▶ _What to work on_
Give back each line of the listing below that contains the string "dyeing".

▶ _Provided data_
++++++

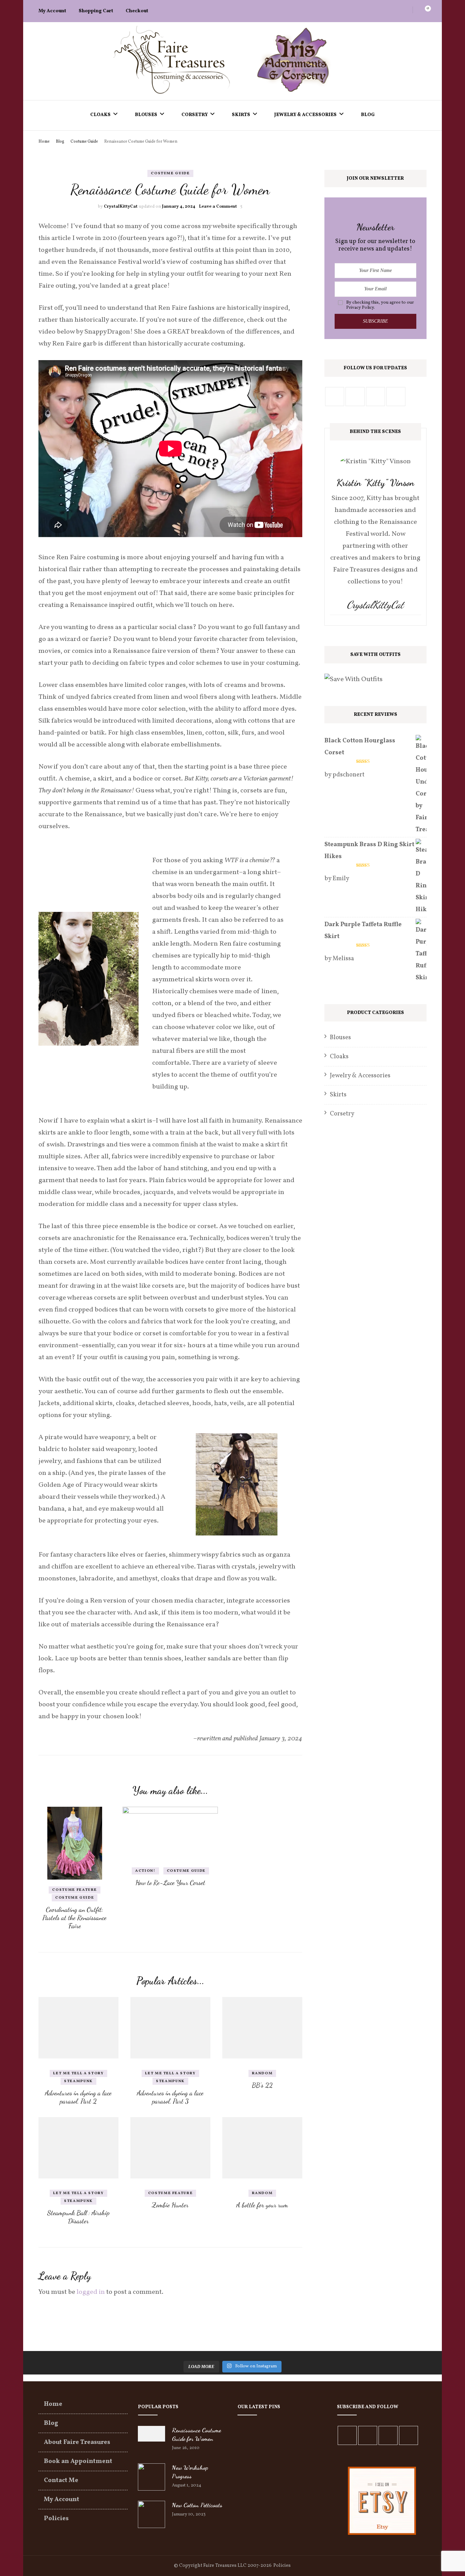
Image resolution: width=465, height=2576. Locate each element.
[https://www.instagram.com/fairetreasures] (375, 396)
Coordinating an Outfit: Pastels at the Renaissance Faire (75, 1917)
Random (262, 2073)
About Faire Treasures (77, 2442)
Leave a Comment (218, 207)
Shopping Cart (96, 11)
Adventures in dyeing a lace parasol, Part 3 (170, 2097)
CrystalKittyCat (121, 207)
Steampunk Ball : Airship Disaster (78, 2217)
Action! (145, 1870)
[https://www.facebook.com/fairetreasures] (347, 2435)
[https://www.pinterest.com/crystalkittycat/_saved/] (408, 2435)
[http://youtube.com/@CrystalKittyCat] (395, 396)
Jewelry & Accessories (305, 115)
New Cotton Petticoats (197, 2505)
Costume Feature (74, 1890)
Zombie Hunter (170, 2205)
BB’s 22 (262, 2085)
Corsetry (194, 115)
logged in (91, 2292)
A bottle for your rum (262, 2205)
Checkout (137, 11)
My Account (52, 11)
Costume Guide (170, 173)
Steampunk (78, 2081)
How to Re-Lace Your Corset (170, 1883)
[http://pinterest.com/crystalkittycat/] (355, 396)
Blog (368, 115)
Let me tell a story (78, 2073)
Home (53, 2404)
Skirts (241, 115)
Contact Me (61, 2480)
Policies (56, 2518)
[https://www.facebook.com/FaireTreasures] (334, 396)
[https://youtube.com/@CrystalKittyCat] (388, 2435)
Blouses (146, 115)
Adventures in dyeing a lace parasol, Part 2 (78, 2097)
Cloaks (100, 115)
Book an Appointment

++++++

▶ _Answer box_
Adventures in dyeing a lace parasol, Part 3 (170, 2097)
Adventures in dyeing a lace parasol, Part 2 (78, 2097)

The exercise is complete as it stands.